- Written task
Reproduce the material below, swapping every "Screen dimensions" for "Screen size" and leaving everything else unchanged.

======== Information supplied

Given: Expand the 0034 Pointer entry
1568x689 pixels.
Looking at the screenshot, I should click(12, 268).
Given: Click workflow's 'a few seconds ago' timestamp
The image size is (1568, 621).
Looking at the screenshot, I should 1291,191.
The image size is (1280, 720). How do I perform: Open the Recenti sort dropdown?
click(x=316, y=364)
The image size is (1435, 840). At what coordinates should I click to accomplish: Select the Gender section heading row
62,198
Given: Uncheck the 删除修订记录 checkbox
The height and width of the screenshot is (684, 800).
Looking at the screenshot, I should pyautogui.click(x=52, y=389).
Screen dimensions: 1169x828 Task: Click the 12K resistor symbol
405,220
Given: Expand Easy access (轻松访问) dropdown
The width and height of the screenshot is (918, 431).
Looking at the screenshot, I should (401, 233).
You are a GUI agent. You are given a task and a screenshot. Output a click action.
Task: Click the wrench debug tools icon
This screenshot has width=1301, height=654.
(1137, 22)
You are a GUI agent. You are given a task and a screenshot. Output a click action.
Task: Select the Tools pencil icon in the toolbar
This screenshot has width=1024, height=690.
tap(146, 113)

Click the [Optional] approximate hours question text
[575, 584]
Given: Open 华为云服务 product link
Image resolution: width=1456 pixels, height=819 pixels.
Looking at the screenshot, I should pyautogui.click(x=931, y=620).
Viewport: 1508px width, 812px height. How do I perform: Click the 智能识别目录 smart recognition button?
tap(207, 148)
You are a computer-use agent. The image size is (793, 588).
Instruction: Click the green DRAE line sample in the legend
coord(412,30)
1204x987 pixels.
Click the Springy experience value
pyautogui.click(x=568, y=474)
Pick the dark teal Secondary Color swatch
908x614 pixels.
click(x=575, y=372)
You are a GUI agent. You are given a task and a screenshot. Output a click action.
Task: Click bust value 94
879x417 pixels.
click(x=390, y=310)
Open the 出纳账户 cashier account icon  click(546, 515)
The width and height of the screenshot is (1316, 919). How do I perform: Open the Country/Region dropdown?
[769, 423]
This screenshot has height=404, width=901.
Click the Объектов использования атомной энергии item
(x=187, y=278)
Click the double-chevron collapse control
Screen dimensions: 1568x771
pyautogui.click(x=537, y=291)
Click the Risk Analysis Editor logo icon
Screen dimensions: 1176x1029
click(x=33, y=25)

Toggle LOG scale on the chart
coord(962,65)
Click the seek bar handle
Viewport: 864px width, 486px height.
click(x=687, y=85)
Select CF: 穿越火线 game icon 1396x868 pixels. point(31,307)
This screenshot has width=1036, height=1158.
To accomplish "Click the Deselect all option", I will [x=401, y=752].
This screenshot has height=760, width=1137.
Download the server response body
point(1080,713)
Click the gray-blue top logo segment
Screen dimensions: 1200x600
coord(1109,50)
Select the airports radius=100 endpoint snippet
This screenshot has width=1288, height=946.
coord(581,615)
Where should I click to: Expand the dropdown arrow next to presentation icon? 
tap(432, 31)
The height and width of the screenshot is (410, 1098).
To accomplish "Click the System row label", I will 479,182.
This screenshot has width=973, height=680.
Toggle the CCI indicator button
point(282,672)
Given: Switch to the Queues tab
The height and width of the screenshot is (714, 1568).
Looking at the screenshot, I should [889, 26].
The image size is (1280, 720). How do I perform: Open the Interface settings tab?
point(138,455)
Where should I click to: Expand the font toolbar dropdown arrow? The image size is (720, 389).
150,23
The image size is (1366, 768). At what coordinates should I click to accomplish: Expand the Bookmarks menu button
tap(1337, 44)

================

- Result of this task
Given: Expand the 0034 Pointer entry
1568x689 pixels.
Looking at the screenshot, I should click(12, 268).
Given: Click workflow's 'a few seconds ago' timestamp
The image size is (1568, 621).
Looking at the screenshot, I should 1291,191.
The image size is (1280, 720). How do I perform: Open the Recenti sort dropdown?
click(x=316, y=364)
The image size is (1435, 840). At what coordinates should I click to accomplish: Select the Gender section heading row
62,198
Given: Uncheck the 删除修订记录 checkbox
The height and width of the screenshot is (684, 800).
Looking at the screenshot, I should pyautogui.click(x=52, y=389).
Screen size: 1169x828 Task: Click the 12K resistor symbol
405,220
Given: Expand Easy access (轻松访问) dropdown
The width and height of the screenshot is (918, 431).
Looking at the screenshot, I should (401, 233).
You are a GUI agent. You are given a task and a screenshot. Output a click action.
Task: Click the wrench debug tools icon
This screenshot has width=1301, height=654.
(1137, 22)
You are a GUI agent. You are given a task and a screenshot. Output a click action.
Task: Select the Tools pencil icon in the toolbar
This screenshot has width=1024, height=690.
tap(146, 113)

Click the [Optional] approximate hours question text
[575, 584]
Given: Open 华为云服务 product link
Image resolution: width=1456 pixels, height=819 pixels.
Looking at the screenshot, I should pyautogui.click(x=931, y=620).
Viewport: 1508px width, 812px height. How do I perform: Click the 智能识别目录 smart recognition button?
tap(207, 148)
You are a computer-use agent. The image size is (793, 588).
Instruction: Click the green DRAE line sample in the legend
coord(412,30)
1204x987 pixels.
Click the Springy experience value
pyautogui.click(x=568, y=474)
Pick the dark teal Secondary Color swatch
908x614 pixels.
click(x=575, y=372)
You are a GUI agent. You are given a task and a screenshot. Output a click action.
Task: Click bust value 94
879x417 pixels.
click(x=390, y=310)
Open the 出纳账户 cashier account icon  click(546, 515)
The width and height of the screenshot is (1316, 919). How do I perform: Open the Country/Region dropdown?
[769, 423]
This screenshot has height=404, width=901.
Click the Объектов использования атомной энергии item
(x=187, y=278)
Click the double-chevron collapse control
Screen size: 1568x771
pyautogui.click(x=537, y=291)
Click the Risk Analysis Editor logo icon
Screen size: 1176x1029
click(x=33, y=25)

Toggle LOG scale on the chart
coord(962,65)
Click the seek bar handle
Viewport: 864px width, 486px height.
click(x=687, y=85)
Select CF: 穿越火线 game icon 1396x868 pixels. point(31,307)
This screenshot has width=1036, height=1158.
To accomplish "Click the Deselect all option", I will [x=401, y=752].
This screenshot has height=760, width=1137.
Download the server response body
point(1080,713)
Click the gray-blue top logo segment
Screen size: 1200x600
coord(1109,50)
Select the airports radius=100 endpoint snippet
This screenshot has width=1288, height=946.
coord(581,615)
Where should I click to: Expand the dropdown arrow next to presentation icon? 
tap(432, 31)
The height and width of the screenshot is (410, 1098).
To accomplish "Click the System row label", I will 479,182.
This screenshot has width=973, height=680.
Toggle the CCI indicator button
point(282,672)
Given: Switch to the Queues tab
The height and width of the screenshot is (714, 1568).
Looking at the screenshot, I should [889, 26].
The image size is (1280, 720). How do I perform: Open the Interface settings tab?
point(138,455)
Where should I click to: Expand the font toolbar dropdown arrow? The image size is (720, 389).
150,23
The image size is (1366, 768). At what coordinates should I click to accomplish: Expand the Bookmarks menu button
tap(1337, 44)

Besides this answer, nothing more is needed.